Einmal die Ferne sehn, das weite Meer …

Christine Sollerer-Schnaiter

von Christine Sollerer-Schnaiter

Story
Deutschland 1957 – 2023

Mit den Sehnsuchtsliedern von Freddy Quinn bin ich aufgewachsen. Hamburg hat dabei eine wichtige Rolle gespielt, denn mein Vater war in den 50er Jahren Reiseleiter beim Hamburger Abendblatt, ein Reisebüro, das Oberau – meinen Heimatort – als Urlaubsziel vertrat. Deshalb gingen viele Hamburger bei uns ein und aus. Darunter auch Anna von Grumbkow, die Baronin genannt. Sie wurde die Freundin meiner Mutter und Oberau ihre 2. Heimat. Ihren Hamburger Slang, den sie zur Freude von uns Kindern manchmal übertrieb, ahmten wir natürlich sofort nach. ‚Ich sstieß an einen sspitzen Sstein.‘ Mein erster Besuch in Hamburg 1981 war ein trauriger, denn ich besuchte mit meiner Mutter ihr Grab. Ihre Tochter hatte uns eingeladen und es wurde ein wunderschöner Aufenthalt mit viel Fröhlichkeit gemischt mit Wehmut. Eine Handvoll Heimaterde und ein ‚Buderl Schnaps‚, dem Anna sehr zugesprochen hatte, brachten wir auf ihr Grab. Wir wohnten in einem gediegenen Patrizierhaus in Altona und Margret, Annas Tochter und Rosemarie, Annas Schwester zeigten uns die schönsten Plätze und fuhren auch mit uns an die Ost- und Nordsee und in die Lüneburger Heide.

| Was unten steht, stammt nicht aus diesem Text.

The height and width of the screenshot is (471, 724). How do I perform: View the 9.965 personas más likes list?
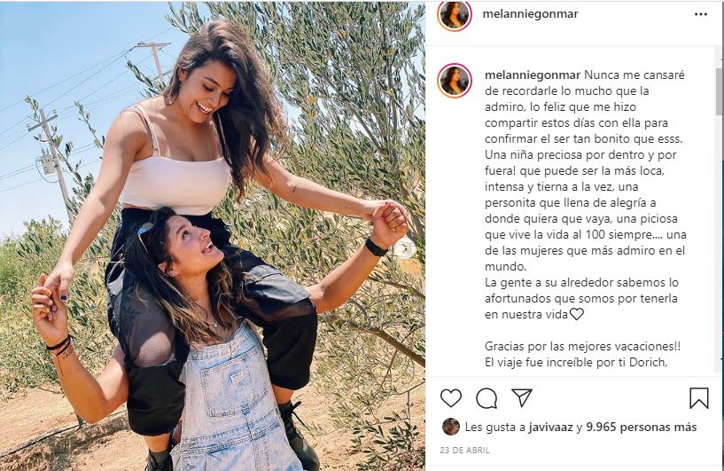641,427
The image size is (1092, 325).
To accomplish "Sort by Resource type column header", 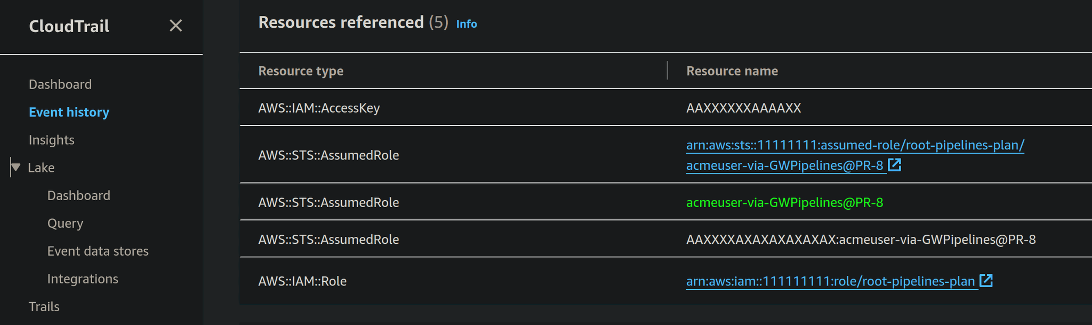I will [x=301, y=71].
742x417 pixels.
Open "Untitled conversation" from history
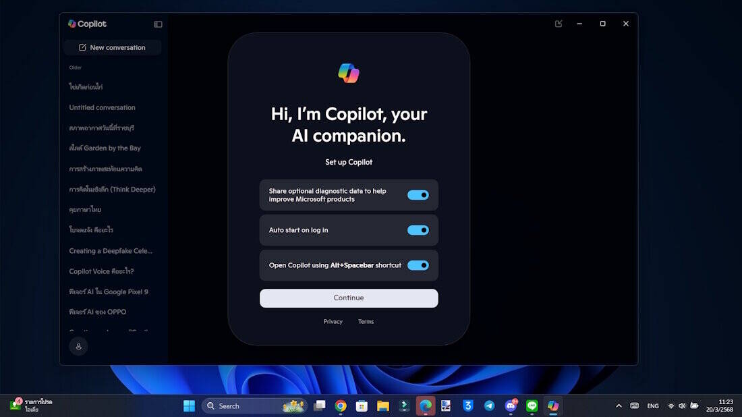coord(102,107)

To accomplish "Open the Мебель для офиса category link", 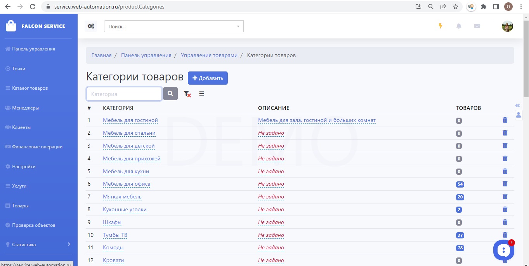I will click(127, 184).
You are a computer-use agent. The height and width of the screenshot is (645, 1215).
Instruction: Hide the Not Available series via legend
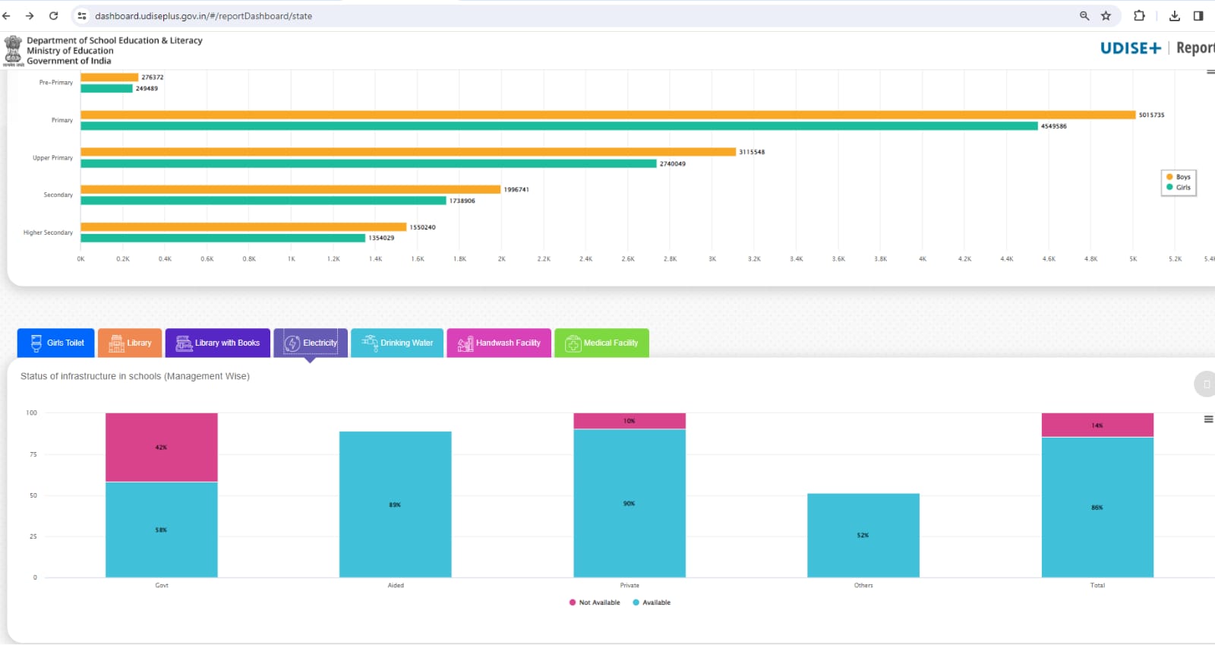(595, 602)
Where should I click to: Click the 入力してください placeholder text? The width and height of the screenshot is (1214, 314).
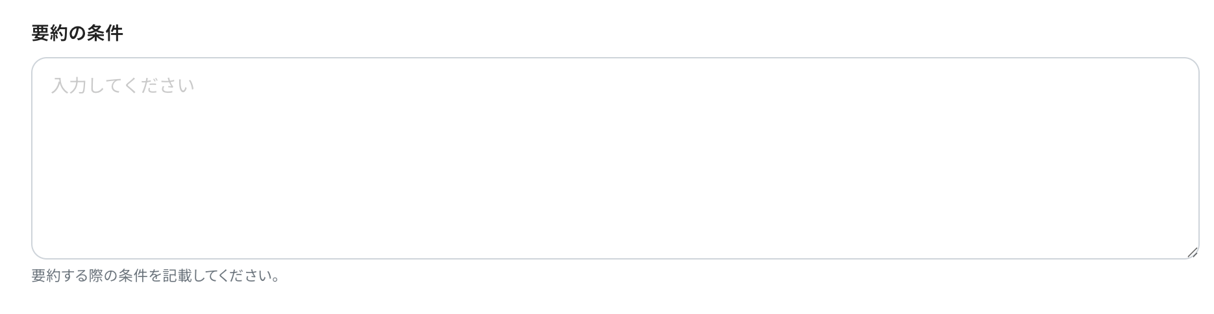click(123, 86)
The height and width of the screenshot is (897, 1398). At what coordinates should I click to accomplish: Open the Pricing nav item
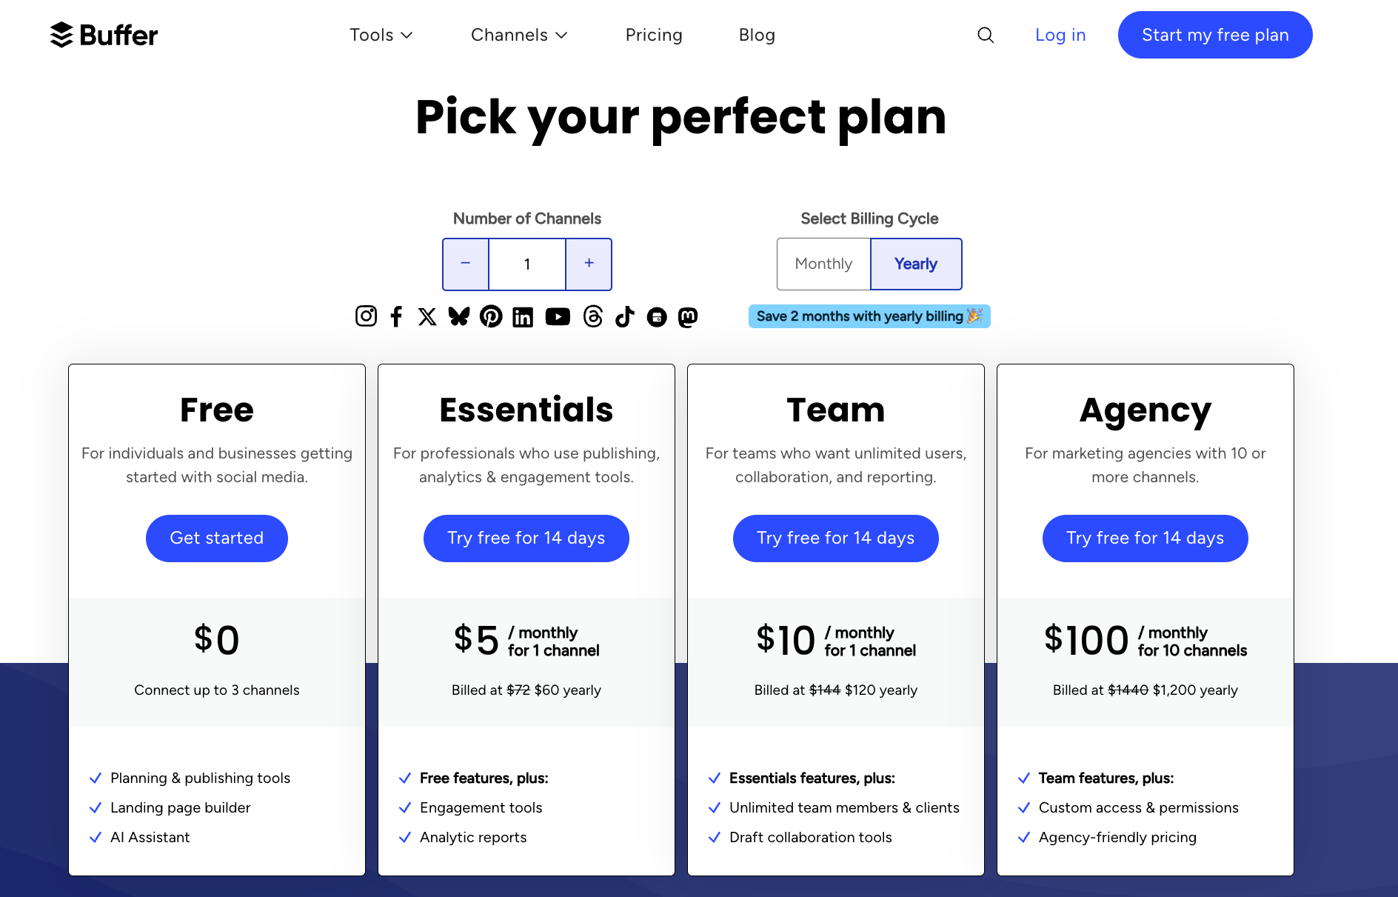point(654,35)
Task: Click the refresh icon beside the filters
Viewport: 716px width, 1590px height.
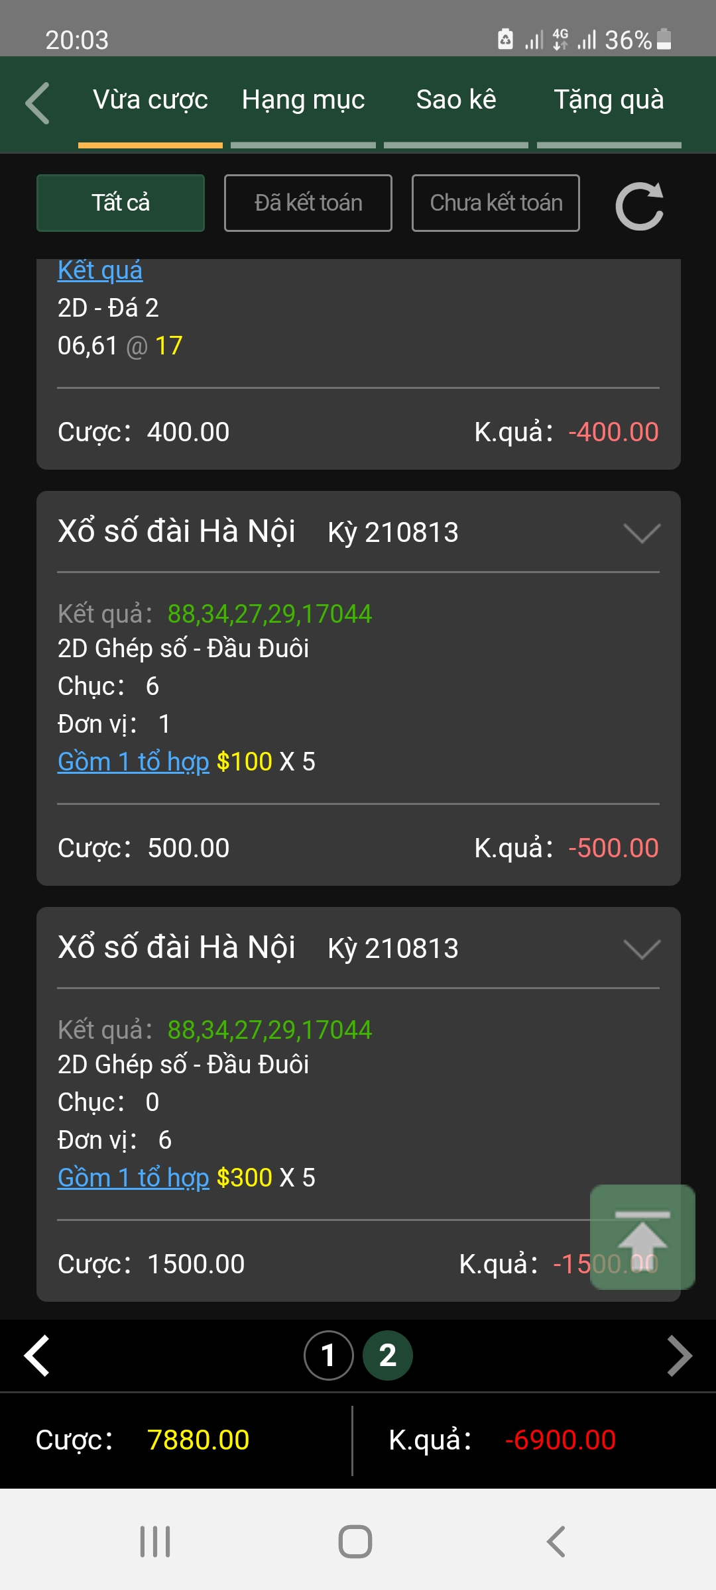Action: tap(640, 206)
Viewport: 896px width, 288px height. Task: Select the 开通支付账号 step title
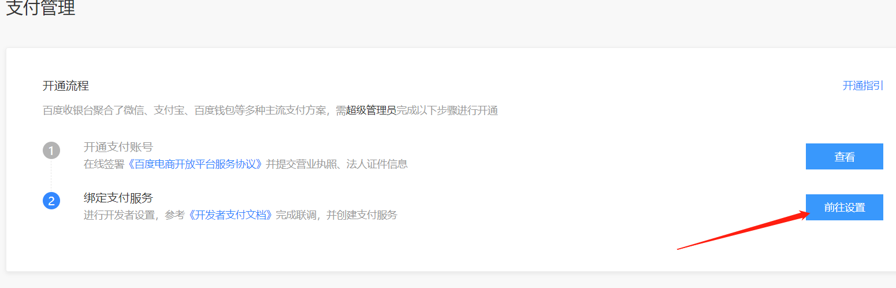[118, 147]
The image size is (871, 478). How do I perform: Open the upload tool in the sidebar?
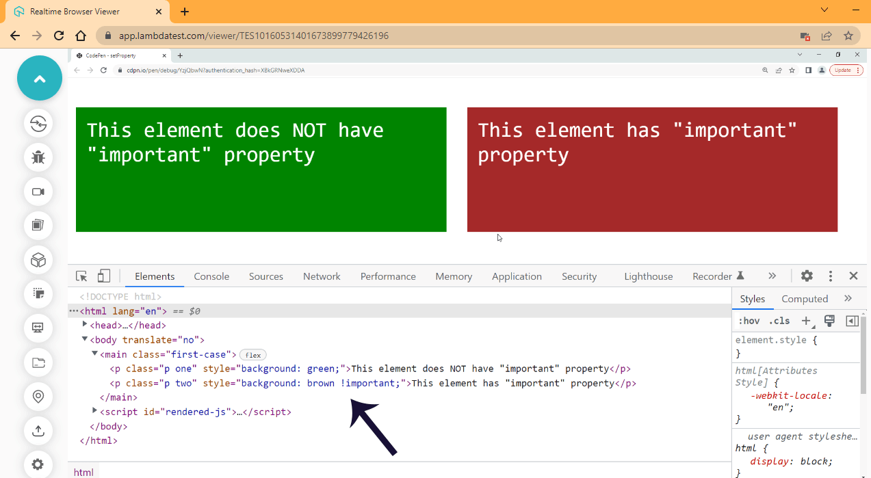pyautogui.click(x=39, y=431)

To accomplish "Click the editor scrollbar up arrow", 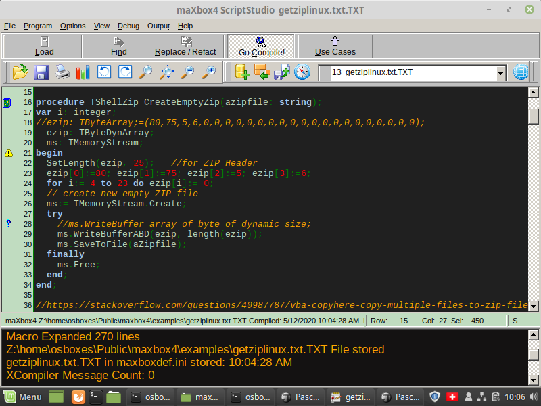I will click(534, 93).
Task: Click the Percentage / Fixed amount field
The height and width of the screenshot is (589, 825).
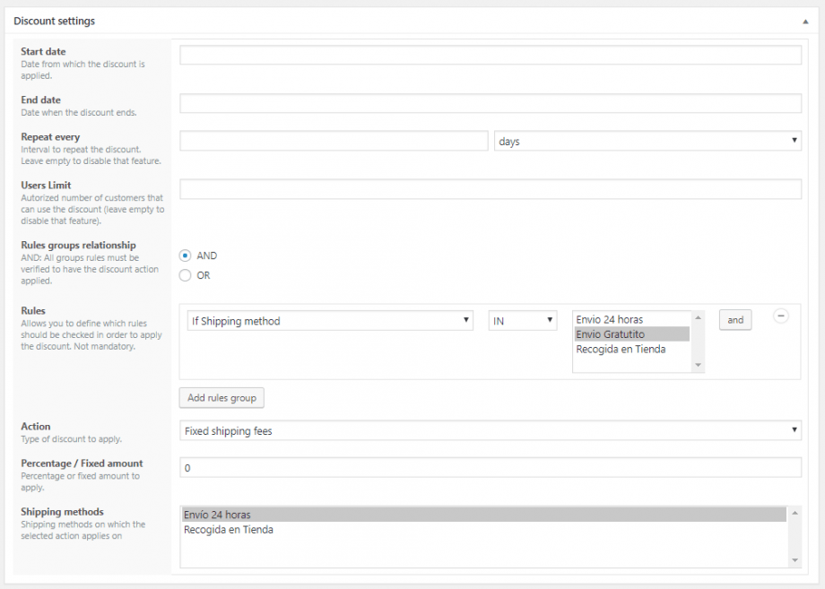Action: tap(490, 468)
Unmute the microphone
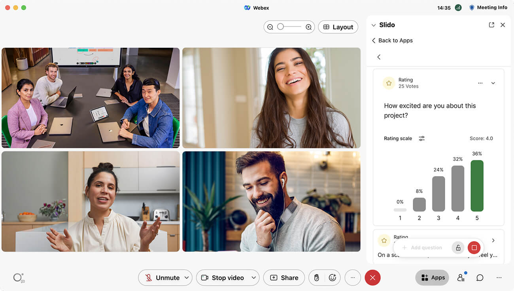514x291 pixels. (x=162, y=278)
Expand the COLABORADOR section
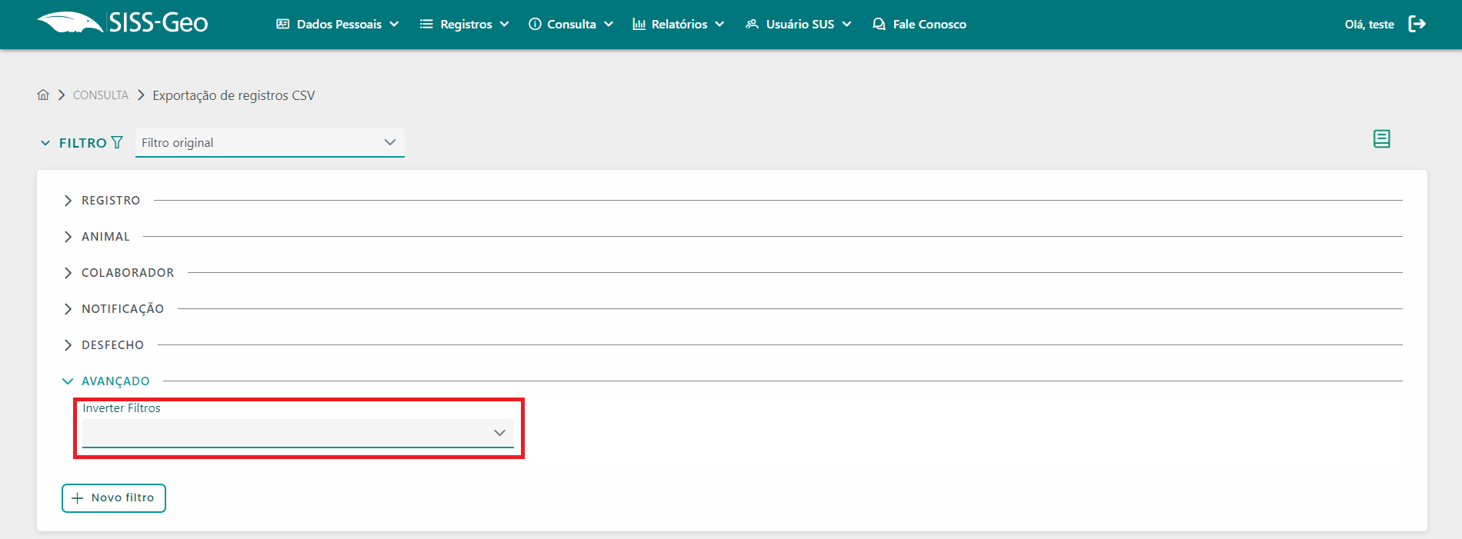 point(127,273)
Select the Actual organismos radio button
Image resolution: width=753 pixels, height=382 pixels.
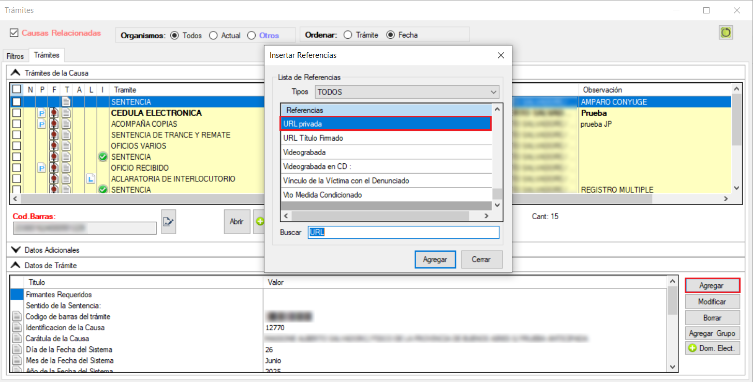[213, 36]
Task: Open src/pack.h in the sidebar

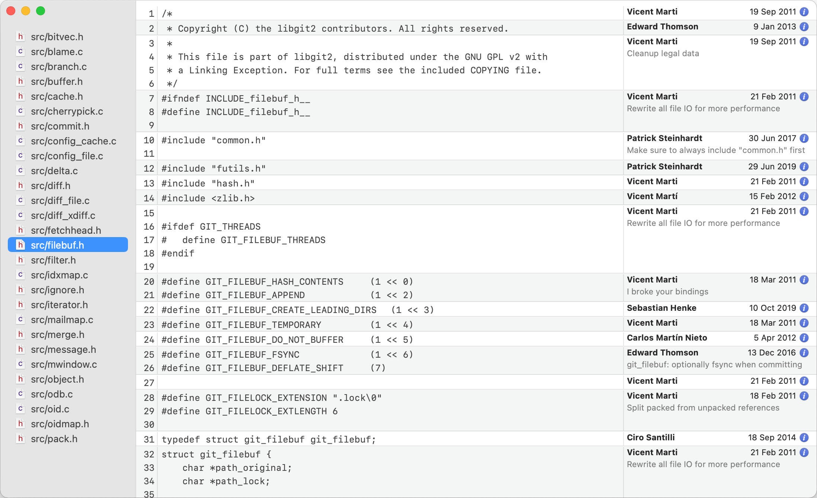Action: [54, 439]
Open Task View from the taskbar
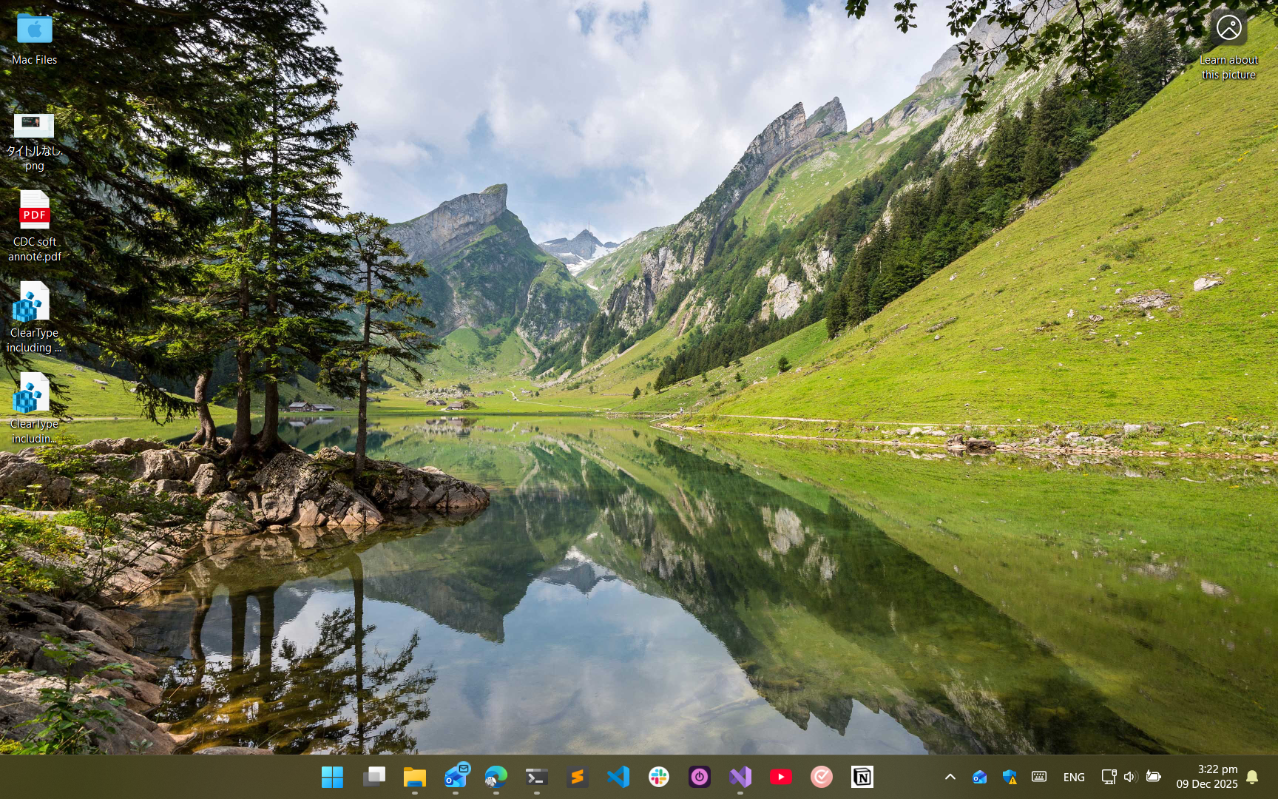The image size is (1278, 799). [373, 777]
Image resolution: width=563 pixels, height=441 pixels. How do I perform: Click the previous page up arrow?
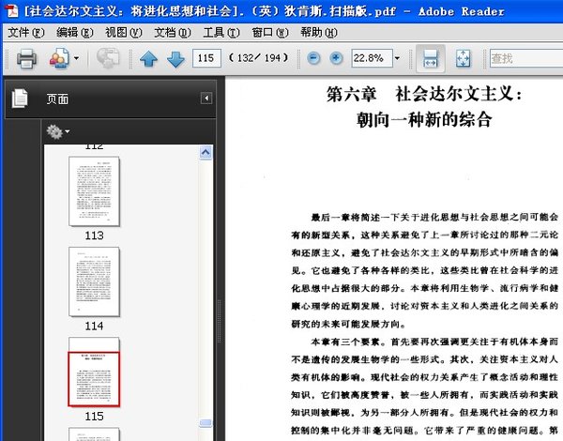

Ich aß zum ersten Mal Miesmuscheln und Scholle. So viel hatte die Baronin uns erzählt, und nun erlebten wir alles live: eine Hafenrundfahrt mit den beeindruckenden Speicherhäusern. Der Blick vom Michel, das Wahrzeichen Hamburgs, bot ein unglaubliches Panorama. Für die Seeleute war sein Anblick der erste Gruß ihrer Heimatstadt, wenn sie nach langer Seefahrt zurückkehrten. Turmbläser blasen Choräle in alle Himmelrichtungen, zu Ehren Gottes und zur Freude der Menschen.

Anfangs war ich enttäuscht, dass es ja gar kein Meer in Hamburg gab, bis ich realisierte, dass die Elbe hier so breit war, dass Hamburg trotzdem ein Seehafen ist und auch die größten Schiffe hier ein und auslaufen. Die Alster trägt ebenfalls dazu bei, dass fast alle Hamburger Ruderer und Segler sind. Es ist unglaublich schön, an der Binnenalster zu spazieren und in Ausflugsbooten zu den schönsten Gaststätten zu fahren. Meine Nichte hat viele Jahre später auf so einem Schiff geheiratet – ein wunderschönes Fest – und ihre Heimat in Hamburg gefunden. Frühstück auf dem Fischmarkt und ein nächtlicher Spaziergang durch St. Pauli vermitteln unverkennbares Hamburger Flair. ‚Auf der Reeperbahn nachts um halb eins, ob du’n Mädel hast oder ob kein’s … Komm doch, liebe Kleine, sei die meine, sag‘ nicht nein. Du sollst bis morgen früh um neune meine kleine Liebste sein… hat der unverwechselbare Hans Albers gesungen und mancher Verehrer beim Rendezvous. Heute wäre es sexistisch, damals ein Hauch von romantischer Verruchtheit.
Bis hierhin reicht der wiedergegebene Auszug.